Furthermore, the imposition of a good faith obligation would impair the utility of demand instruments and raise the cost of lending, ultimately harming the individual borrower. Demand provisions are highly favorable to lenders, permitting them to loan funds to marginal borrowers who otherwise would be unable to obtain credit. See Hart & Willier, supra, § 2:5.02[1][c] (noting use of demand instrument enables lender to bypass acceleration procedures and commence suit at once when chance of repayment becomes risky). However, for a demand note to be of value to a lender, the holder of the note must have a clear right to protect its position by calling the loan due, in its sole discretion, unfettered by concerns that the borrower will litigate the bank's subjective state of mind in calling the loan due, or that a judge or jury will disagree with the bank's business judgment.

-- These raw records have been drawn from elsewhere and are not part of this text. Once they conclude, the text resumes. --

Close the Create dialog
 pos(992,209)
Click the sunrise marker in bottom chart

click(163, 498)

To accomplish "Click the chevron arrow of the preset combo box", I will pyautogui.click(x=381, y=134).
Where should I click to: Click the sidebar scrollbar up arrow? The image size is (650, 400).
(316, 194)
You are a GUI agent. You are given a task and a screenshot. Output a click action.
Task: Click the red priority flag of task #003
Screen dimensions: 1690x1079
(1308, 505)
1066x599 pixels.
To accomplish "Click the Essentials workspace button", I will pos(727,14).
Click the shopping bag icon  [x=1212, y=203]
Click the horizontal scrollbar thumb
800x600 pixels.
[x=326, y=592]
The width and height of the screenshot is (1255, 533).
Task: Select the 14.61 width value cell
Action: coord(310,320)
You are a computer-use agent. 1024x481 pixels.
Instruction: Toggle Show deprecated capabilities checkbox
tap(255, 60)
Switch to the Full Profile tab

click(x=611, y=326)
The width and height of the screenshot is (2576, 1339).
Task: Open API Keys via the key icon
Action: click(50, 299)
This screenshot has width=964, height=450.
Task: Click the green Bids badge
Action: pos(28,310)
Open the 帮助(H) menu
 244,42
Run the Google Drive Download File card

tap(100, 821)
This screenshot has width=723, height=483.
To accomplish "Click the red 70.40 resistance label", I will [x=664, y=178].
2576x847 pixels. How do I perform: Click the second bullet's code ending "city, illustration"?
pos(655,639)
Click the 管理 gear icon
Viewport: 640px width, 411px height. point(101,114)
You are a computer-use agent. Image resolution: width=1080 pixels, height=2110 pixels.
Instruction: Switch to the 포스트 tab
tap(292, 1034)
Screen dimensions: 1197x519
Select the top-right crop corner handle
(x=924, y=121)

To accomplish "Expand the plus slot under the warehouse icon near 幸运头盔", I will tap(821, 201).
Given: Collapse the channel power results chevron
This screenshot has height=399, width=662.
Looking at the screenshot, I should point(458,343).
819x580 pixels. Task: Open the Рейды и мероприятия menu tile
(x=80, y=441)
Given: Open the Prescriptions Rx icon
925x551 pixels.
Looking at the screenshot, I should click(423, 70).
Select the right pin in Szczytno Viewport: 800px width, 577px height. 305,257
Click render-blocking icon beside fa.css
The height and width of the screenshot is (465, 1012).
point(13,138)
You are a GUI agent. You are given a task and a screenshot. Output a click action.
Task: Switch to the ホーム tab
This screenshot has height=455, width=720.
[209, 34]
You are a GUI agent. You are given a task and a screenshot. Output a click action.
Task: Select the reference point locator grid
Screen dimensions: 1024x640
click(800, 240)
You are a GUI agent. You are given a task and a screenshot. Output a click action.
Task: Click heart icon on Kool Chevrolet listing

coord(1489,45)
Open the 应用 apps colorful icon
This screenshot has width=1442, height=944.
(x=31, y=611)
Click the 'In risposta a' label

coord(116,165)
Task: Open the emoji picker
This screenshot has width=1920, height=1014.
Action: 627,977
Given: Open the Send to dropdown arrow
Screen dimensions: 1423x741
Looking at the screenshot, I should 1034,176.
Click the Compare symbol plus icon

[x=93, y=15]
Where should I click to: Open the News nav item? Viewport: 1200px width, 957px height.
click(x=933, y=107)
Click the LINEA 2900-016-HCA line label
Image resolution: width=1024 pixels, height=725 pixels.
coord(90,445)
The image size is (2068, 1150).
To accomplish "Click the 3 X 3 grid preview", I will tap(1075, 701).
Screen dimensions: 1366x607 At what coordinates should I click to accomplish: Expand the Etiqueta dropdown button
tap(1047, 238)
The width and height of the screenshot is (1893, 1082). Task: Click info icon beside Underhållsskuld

We conclude Minnesota law does not subject a lender to a duty of good faith, separate from the express terms of a loan agreement, in calling due a demand note. Consistently with the legislative mandate, our holding comports with the great weight of foreign authority. See Vidmar Iron Works, 292 N.W.2d at 253 n.2 (recognizing, pursuant to Minn. Stat. § 645.22, that Minnesota's U.C.C. should be interpreted consistently with that of other states to effectuate its purpose of creating uniformity among states); see, e.g., Mirax Chem. Prods. Corp. v. First Interstate Commercial Corp., 950 F.2d 566, 570 (8th Cir. 1991); Taggart & Taggart Seed, Inc. v. First Tenn. Bank Nat'l Ass'n, 684 F. Supp. 230, 235-36 (E.D. Ark. 1988), aff'd sub nom. Taggart & Taggart Seed, Inc. v. First Tenn. Bank Nat'l Corp., 881 F.2d 1080 (8th Cir. 1989); Pavco Indus., Inc. v. First Nat'l Bank, 534 So.2d 572, 577 (Ala. 1988); Centerre Bank, 705 S.W.2d at 48; Solar Motors, 545 N.W.2d at 719-20; Creeger, 560 A.2d at 154. But see K.M.C. Co. v. Irving Trust Co., 757 F.2d 752, 760 (6th Cir. 1985) (concluding demand provision is type of acceleration clause, and therefore is subject to good faith requirement of section 1-208). Therefore, the trial court properly concluded the Larsons' complaint, which alleged no breach of contract aside from a bad faith call of the loan, failed to state a legally enforceable cause of action against the bank.


The general duty of good faith in commercial contracts does not apply to a lender when calling due a demand note. Therefore, the bank was entitled to call the Larsons' loan at any time and for any reason. Because the Larsons made no allegation against the bank that would constitute a breach of the loan agreement, the trial court properly dismissed the Larsons' action for failure to state a claim.